> DATA TO USE:
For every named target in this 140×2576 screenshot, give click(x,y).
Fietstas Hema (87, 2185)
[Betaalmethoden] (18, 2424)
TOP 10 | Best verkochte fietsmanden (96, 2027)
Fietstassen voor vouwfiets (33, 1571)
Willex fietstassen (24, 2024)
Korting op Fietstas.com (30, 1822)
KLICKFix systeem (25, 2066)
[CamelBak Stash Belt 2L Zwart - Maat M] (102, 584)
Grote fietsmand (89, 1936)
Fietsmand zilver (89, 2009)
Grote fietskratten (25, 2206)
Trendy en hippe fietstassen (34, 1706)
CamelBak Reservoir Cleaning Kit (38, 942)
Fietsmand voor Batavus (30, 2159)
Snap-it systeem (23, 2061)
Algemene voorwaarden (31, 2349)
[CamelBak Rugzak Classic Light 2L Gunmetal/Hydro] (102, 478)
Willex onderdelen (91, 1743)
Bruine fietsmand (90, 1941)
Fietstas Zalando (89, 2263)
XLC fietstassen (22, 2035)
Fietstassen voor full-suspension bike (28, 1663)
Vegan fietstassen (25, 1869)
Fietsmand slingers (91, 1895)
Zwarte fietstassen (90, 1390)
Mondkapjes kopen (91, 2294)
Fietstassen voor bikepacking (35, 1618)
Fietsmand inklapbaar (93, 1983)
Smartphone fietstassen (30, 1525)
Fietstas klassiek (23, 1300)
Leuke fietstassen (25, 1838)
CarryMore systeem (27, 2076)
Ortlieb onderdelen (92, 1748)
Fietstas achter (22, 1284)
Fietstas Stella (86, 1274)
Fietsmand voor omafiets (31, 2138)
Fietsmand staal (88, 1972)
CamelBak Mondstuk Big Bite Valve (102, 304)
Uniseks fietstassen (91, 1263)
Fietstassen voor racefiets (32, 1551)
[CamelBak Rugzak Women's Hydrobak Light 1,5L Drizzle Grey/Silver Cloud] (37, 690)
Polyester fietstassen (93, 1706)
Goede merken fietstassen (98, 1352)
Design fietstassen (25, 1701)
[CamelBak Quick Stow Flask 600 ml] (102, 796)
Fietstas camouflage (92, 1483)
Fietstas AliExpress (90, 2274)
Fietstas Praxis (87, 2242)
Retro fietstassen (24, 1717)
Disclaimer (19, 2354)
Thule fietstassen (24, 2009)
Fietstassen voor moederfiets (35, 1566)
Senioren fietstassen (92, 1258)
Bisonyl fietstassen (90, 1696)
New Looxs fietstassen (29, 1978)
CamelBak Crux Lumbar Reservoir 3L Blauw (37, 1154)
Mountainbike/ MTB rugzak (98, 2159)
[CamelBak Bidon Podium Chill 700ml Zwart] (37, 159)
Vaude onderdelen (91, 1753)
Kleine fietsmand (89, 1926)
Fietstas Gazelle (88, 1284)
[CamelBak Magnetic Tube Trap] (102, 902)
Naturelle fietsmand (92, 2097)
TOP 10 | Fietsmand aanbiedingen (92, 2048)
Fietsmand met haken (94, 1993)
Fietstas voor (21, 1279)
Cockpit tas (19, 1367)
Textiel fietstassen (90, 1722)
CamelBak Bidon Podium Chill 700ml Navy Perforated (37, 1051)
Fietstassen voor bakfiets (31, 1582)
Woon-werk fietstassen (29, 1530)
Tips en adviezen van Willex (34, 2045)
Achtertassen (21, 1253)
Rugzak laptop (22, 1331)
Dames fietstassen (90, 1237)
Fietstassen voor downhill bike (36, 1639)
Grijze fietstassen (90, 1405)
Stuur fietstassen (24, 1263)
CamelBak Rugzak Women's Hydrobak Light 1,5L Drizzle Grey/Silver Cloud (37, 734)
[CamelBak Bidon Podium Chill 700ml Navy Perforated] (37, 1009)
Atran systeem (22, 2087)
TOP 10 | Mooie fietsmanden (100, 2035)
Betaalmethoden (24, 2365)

> WHAT YOU ARE ASKED TO DO:
Among the records above, find the lines where the word "Podium" appears and copy them.

> EXPECTED OUTPUT:
[CamelBak Bidon Podium Chill 700ml Zwart] (37, 159)
CamelBak Bidon Podium Chill 700ml Navy Perforated (37, 1051)
[CamelBak Bidon Podium Chill 700ml Navy Perforated] (37, 1009)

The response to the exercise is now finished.